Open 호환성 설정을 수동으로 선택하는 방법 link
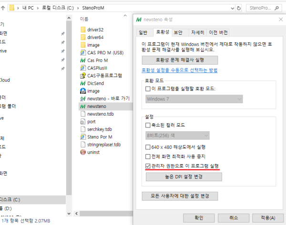 tap(180, 70)
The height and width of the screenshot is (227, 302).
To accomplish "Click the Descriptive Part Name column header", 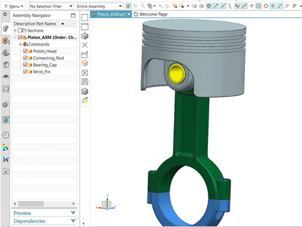I will click(35, 24).
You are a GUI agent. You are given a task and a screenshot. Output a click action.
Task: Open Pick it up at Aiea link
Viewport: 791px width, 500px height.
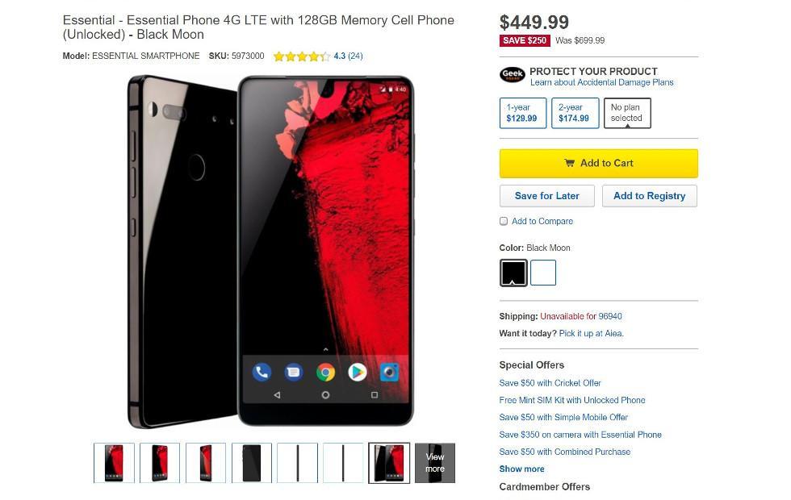[591, 333]
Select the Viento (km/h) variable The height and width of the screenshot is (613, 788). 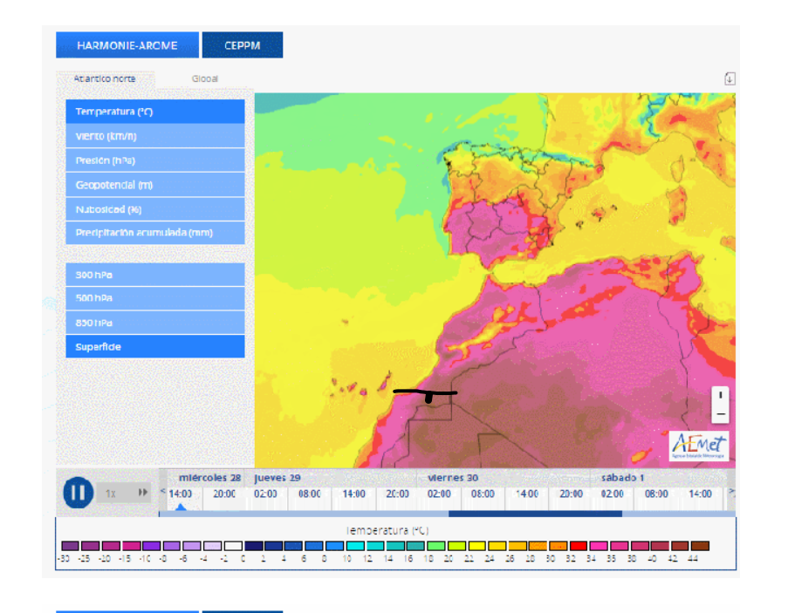pos(155,136)
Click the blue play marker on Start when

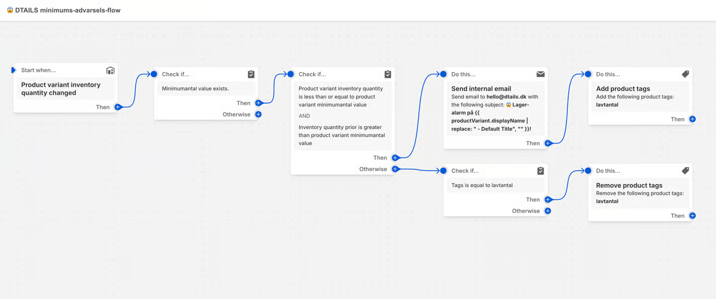click(x=13, y=70)
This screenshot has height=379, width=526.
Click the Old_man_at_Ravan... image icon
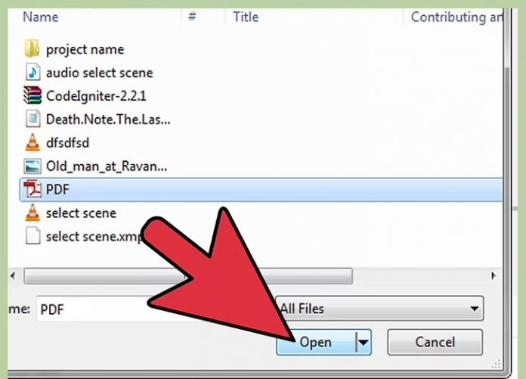pos(32,166)
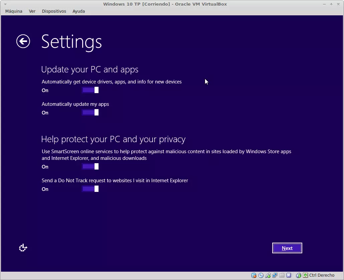Click the video capture chip icon
This screenshot has height=280, width=344.
(x=289, y=275)
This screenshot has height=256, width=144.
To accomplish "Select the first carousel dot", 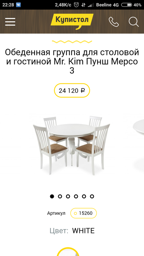I will pos(52,196).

—————

DIRECTIVE:
Return every line of the listing above that contains the word "link".

RESULT OF THE EXERCISE:
Open 호환성 설정을 수동으로 선택하는 방법 link
Task: Open Pick it up at Aiea link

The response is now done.